Saved data entries:
>> BEGIN

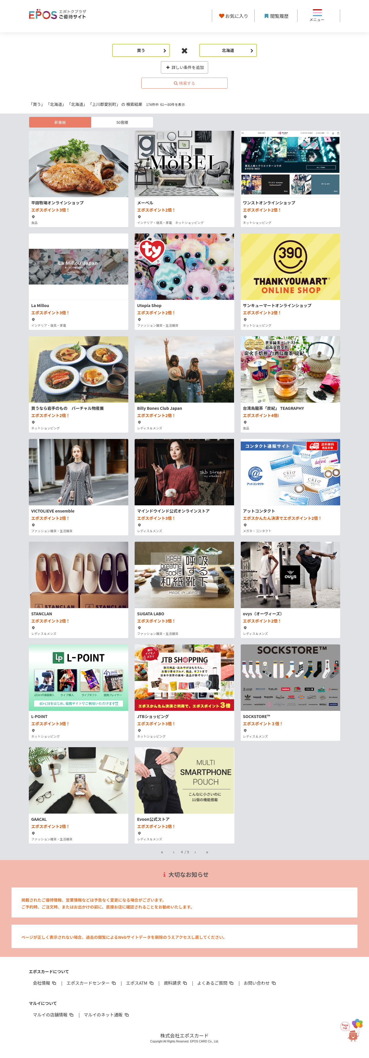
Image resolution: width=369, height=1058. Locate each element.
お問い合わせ (260, 983)
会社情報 (45, 983)
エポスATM (140, 983)
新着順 (60, 122)
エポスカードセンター (91, 983)
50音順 (122, 122)
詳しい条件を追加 (184, 67)
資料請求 (176, 983)
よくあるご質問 (215, 983)
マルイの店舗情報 (53, 1015)
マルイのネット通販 (106, 1015)
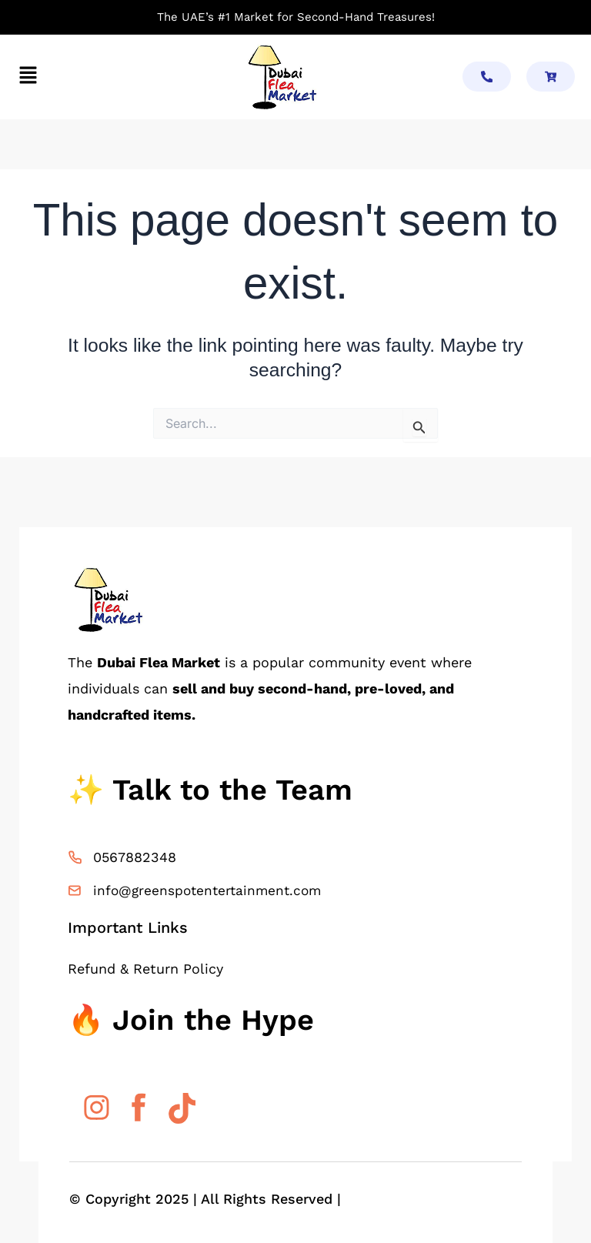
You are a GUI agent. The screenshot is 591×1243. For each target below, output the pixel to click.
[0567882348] (75, 857)
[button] (27, 77)
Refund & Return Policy (145, 969)
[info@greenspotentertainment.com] (75, 890)
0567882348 (134, 857)
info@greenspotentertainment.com (211, 890)
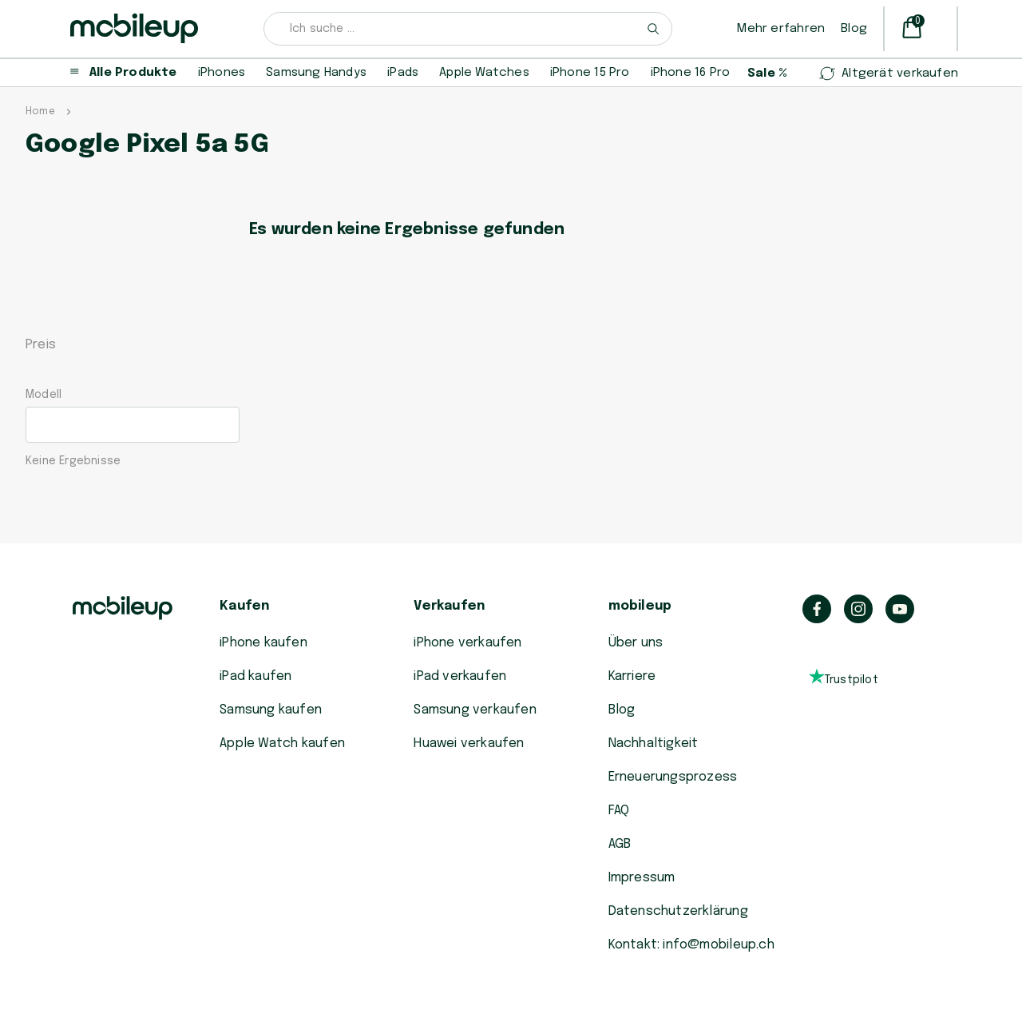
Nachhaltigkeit (653, 743)
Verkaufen (449, 606)
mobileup (640, 606)
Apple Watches (484, 72)
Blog (854, 28)
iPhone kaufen (263, 643)
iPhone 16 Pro (691, 72)
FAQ (619, 810)
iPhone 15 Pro (590, 72)
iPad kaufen (255, 676)
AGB (620, 844)
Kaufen (244, 606)
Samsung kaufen (271, 710)
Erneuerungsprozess (673, 777)
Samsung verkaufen (475, 710)
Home (40, 112)
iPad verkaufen (460, 676)
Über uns (636, 643)
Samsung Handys (316, 72)
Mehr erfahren (781, 28)
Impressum (641, 878)
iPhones (221, 72)
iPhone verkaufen (467, 643)
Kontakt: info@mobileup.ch (691, 945)
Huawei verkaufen (469, 743)
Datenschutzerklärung (678, 911)
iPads (402, 72)
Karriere (632, 676)
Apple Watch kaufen (282, 743)
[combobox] (467, 29)
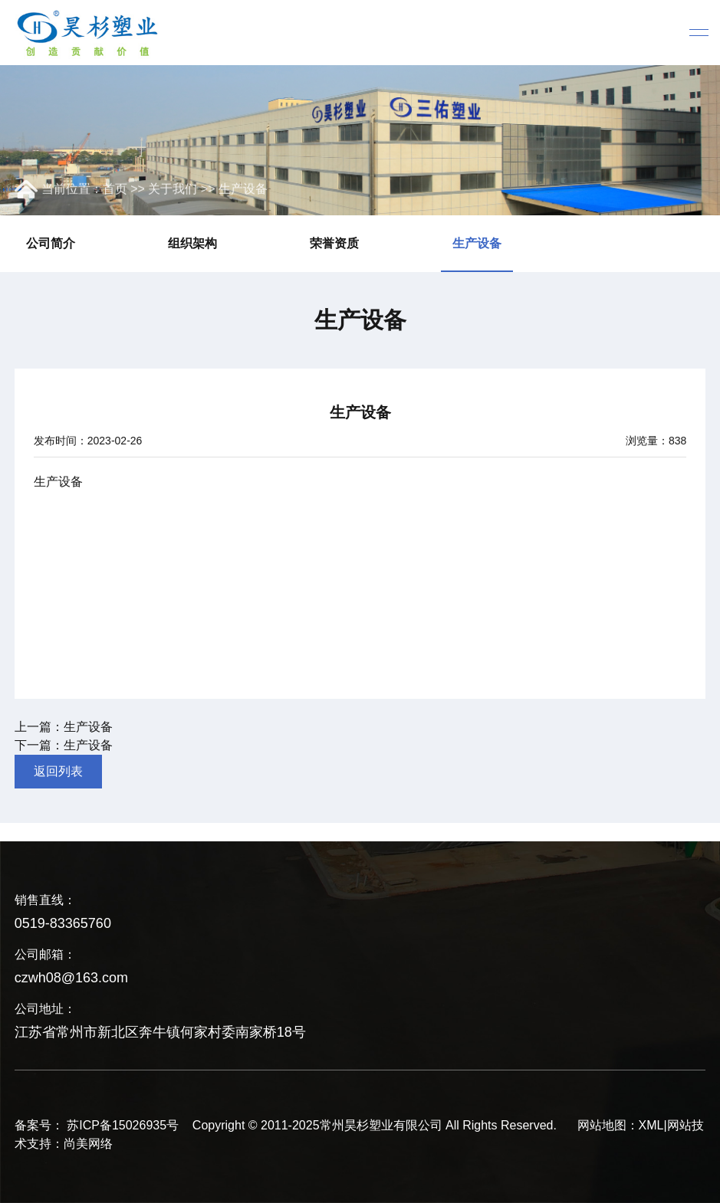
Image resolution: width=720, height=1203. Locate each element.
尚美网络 (88, 1143)
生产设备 (243, 189)
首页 (115, 189)
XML (651, 1125)
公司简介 (50, 243)
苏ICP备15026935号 (123, 1125)
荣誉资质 (334, 243)
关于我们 (172, 189)
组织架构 (192, 243)
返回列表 (58, 771)
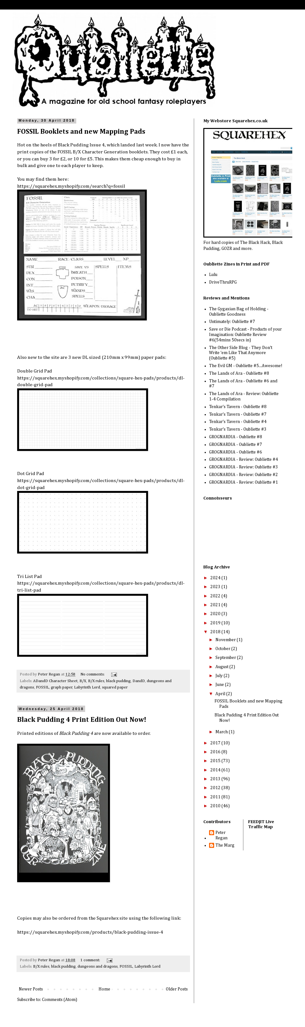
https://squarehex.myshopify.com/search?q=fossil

>> END

- _EXERCISE REQUIREMENTS_
Lay out every line of the material above as a numbered list, skipping blank lines and leaving out the pictures.

- _ANSWER TO THIS PROBLEM_
1. Image resolution: width=369, height=1058. Locate each element.
2. お問い合わせ (260, 983)
3. 会社情報 (45, 983)
4. エポスATM (140, 983)
5. 新着順 (60, 122)
6. エポスカードセンター (91, 983)
7. 50音順 (122, 122)
8. 詳しい条件を追加 (184, 67)
9. 資料請求 (176, 983)
10. よくあるご質問 (215, 983)
11. マルイの店舗情報 (53, 1015)
12. マルイのネット通販 (106, 1015)
13. You are a GUI agent. The screenshot is 591×1243. For each target below, output the pixel to click.
14. [0567882348] (75, 857)
15. [button] (27, 77)
16. Refund & Return Policy (145, 969)
17. [info@greenspotentertainment.com] (75, 890)
18. 0567882348 (134, 857)
19. info@greenspotentertainment.com (211, 890)
20. Nachhaltigkeit (653, 743)
21. Verkaufen (449, 606)
22. mobileup (640, 606)
23. Apple Watches (484, 72)
24. Blog (854, 28)
25. iPhone kaufen (263, 643)
26. iPhone 16 Pro (691, 72)
27. FAQ (619, 810)
28. iPhone 15 Pro (590, 72)
29. iPad kaufen (255, 676)
30. AGB (620, 844)
31. Kaufen (244, 606)
32. Samsung kaufen (271, 710)
33. Erneuerungsprozess (673, 777)
34. Samsung verkaufen (475, 710)
35. Home (40, 112)
36. iPad verkaufen (460, 676)
37. Über uns (636, 643)
38. Samsung Handys (316, 72)
39. Mehr erfahren (781, 28)
40. Impressum (641, 878)
41. iPhones (221, 72)
42. iPhone verkaufen (467, 643)
43. Kontakt: info@mobileup.ch (691, 945)
44. Huawei verkaufen (469, 743)
45. Datenschutzerklärung (678, 911)
46. iPads (402, 72)
47. Karriere (632, 676)
48. Apple Watch kaufen (282, 743)
49. [combobox] (467, 29)
50. Image resolution: width=720, height=1203. Locate each element.
51. 尚美网络 (88, 1143)
52. 生产设备 (243, 189)
53. 首页 (115, 189)
54. XML (651, 1125)
55. 公司简介 (50, 243)
56. 苏ICP备15026935号 (123, 1125)
57. 荣誉资质 (334, 243)
58. 关于我们 (172, 189)
59. 组织架构 (192, 243)
60. 返回列表 (58, 771)
61. https://squarehex.myshopify.com/search?q=fossil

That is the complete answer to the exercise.